— Start —

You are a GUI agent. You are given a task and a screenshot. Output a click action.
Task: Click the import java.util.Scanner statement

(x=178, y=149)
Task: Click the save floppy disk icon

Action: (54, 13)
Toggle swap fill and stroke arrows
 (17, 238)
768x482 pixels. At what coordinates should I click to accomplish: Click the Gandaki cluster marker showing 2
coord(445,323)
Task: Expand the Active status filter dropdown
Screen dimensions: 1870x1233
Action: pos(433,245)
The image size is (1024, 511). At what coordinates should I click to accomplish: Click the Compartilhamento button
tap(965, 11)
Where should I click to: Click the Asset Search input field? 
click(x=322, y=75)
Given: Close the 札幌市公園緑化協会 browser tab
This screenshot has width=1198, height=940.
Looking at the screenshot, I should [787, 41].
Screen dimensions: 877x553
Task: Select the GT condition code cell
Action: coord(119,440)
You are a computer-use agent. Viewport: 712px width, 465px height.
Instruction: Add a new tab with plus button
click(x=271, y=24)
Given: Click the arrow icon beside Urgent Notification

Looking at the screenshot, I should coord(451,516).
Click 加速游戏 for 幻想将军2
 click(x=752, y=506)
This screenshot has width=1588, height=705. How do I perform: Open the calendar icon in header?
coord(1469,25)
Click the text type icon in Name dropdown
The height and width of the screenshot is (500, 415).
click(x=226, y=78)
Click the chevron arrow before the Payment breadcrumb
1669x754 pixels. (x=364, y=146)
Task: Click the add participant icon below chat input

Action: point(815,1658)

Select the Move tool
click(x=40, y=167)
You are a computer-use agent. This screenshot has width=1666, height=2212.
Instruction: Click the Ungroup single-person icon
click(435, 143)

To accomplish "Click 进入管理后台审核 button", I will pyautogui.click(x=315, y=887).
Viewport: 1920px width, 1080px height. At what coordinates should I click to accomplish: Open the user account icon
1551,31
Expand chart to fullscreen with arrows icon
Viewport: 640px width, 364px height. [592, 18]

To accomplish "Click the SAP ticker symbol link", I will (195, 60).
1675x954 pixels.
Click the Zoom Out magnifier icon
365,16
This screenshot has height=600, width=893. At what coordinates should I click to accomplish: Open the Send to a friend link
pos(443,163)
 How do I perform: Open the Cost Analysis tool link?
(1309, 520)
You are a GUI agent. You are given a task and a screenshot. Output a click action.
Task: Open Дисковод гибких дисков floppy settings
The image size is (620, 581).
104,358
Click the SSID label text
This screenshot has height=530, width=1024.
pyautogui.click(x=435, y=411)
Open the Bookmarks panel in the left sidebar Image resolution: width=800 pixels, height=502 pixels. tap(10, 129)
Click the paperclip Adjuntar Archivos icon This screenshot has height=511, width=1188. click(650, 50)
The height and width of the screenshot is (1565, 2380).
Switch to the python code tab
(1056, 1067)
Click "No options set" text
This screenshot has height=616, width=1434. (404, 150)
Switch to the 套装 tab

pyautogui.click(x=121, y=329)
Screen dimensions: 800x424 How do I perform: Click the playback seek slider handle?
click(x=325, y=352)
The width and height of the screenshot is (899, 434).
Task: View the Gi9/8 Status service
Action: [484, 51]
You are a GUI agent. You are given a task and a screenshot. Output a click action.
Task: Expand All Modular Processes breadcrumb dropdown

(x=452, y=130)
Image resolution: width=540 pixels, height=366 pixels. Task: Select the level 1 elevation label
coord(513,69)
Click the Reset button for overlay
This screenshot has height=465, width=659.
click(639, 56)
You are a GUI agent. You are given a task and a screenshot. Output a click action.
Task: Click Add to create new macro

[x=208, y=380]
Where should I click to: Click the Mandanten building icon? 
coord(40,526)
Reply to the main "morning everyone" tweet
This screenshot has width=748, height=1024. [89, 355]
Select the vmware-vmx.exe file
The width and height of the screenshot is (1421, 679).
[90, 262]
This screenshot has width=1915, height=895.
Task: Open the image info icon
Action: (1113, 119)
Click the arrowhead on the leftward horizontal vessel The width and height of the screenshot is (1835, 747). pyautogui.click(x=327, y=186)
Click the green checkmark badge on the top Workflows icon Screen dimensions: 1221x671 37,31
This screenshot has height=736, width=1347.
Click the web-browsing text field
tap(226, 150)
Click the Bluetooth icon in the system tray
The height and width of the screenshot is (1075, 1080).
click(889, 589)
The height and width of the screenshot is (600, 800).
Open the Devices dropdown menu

— End —

WHAT IS EXPECTED | Copy all of the records above word for word.

ANSWER TO THE TASK |
You are a GUI agent. You are given a task and a screenshot. Output a click action.
Task: Click the import java.util.Scanner statement

(x=178, y=149)
Task: Click the save floppy disk icon

Action: (54, 13)
Toggle swap fill and stroke arrows
 (17, 238)
768x482 pixels. At what coordinates should I click to accomplish: Click the Gandaki cluster marker showing 2
coord(445,323)
Task: Expand the Active status filter dropdown
Screen dimensions: 1870x1233
Action: pos(433,245)
The image size is (1024, 511). At what coordinates should I click to accomplish: Click the Compartilhamento button
tap(965, 11)
Where should I click to: Click the Asset Search input field? 
click(x=322, y=75)
Given: Close the 札幌市公園緑化協会 browser tab
This screenshot has width=1198, height=940.
Looking at the screenshot, I should [787, 41].
Screen dimensions: 877x553
Task: Select the GT condition code cell
Action: coord(119,440)
You are a computer-use agent. Viewport: 712px width, 465px height.
Instruction: Add a new tab with plus button
click(x=271, y=24)
Given: Click the arrow icon beside Urgent Notification

Looking at the screenshot, I should coord(451,516).
Click 加速游戏 for 幻想将军2
 click(x=752, y=506)
This screenshot has width=1588, height=705. How do I perform: Open the calendar icon in header?
coord(1469,25)
Click the text type icon in Name dropdown
The height and width of the screenshot is (500, 415).
click(x=226, y=78)
Click the chevron arrow before the Payment breadcrumb
1669x754 pixels. (x=364, y=146)
Task: Click the add participant icon below chat input

Action: point(815,1658)

Select the Move tool
click(x=40, y=167)
You are a computer-use agent. This screenshot has width=1666, height=2212.
Instruction: Click the Ungroup single-person icon
click(435, 143)

To accomplish "Click 进入管理后台审核 button", I will pyautogui.click(x=315, y=887).
Viewport: 1920px width, 1080px height. At what coordinates should I click to accomplish: Open the user account icon
1551,31
Expand chart to fullscreen with arrows icon
Viewport: 640px width, 364px height. [592, 18]

To accomplish "Click the SAP ticker symbol link", I will (195, 60).
1675x954 pixels.
Click the Zoom Out magnifier icon
365,16
This screenshot has height=600, width=893. At what coordinates should I click to accomplish: Open the Send to a friend link
pos(443,163)
 How do I perform: Open the Cost Analysis tool link?
(1309, 520)
You are a GUI agent. You are given a task and a screenshot. Output a click action.
Task: Open Дисковод гибких дисков floppy settings
The image size is (620, 581).
104,358
Click the SSID label text
This screenshot has height=530, width=1024.
pyautogui.click(x=435, y=411)
Open the Bookmarks panel in the left sidebar Image resolution: width=800 pixels, height=502 pixels. tap(10, 129)
Click the paperclip Adjuntar Archivos icon This screenshot has height=511, width=1188. click(650, 50)
The height and width of the screenshot is (1565, 2380).
Switch to the python code tab
(1056, 1067)
Click "No options set" text
This screenshot has height=616, width=1434. (404, 150)
Switch to the 套装 tab

pyautogui.click(x=121, y=329)
Screen dimensions: 800x424 How do I perform: Click the playback seek slider handle?
click(x=325, y=352)
The width and height of the screenshot is (899, 434).
Task: View the Gi9/8 Status service
Action: [484, 51]
You are a GUI agent. You are given a task and a screenshot. Output a click action.
Task: Expand All Modular Processes breadcrumb dropdown

(x=452, y=130)
Image resolution: width=540 pixels, height=366 pixels. Task: Select the level 1 elevation label
coord(513,69)
Click the Reset button for overlay
This screenshot has height=465, width=659.
click(639, 56)
You are a GUI agent. You are given a task and a screenshot. Output a click action.
Task: Click Add to create new macro

[x=208, y=380]
Where should I click to: Click the Mandanten building icon? 
coord(40,526)
Reply to the main "morning everyone" tweet
This screenshot has width=748, height=1024. [89, 355]
Select the vmware-vmx.exe file
The width and height of the screenshot is (1421, 679).
[90, 262]
This screenshot has width=1915, height=895.
Task: Open the image info icon
Action: (1113, 119)
Click the arrowhead on the leftward horizontal vessel The width and height of the screenshot is (1835, 747). pyautogui.click(x=327, y=186)
Click the green checkmark badge on the top Workflows icon Screen dimensions: 1221x671 37,31
This screenshot has height=736, width=1347.
Click the web-browsing text field
tap(226, 150)
Click the Bluetooth icon in the system tray
The height and width of the screenshot is (1075, 1080).
click(889, 589)
The height and width of the screenshot is (600, 800).
Open the Devices dropdown menu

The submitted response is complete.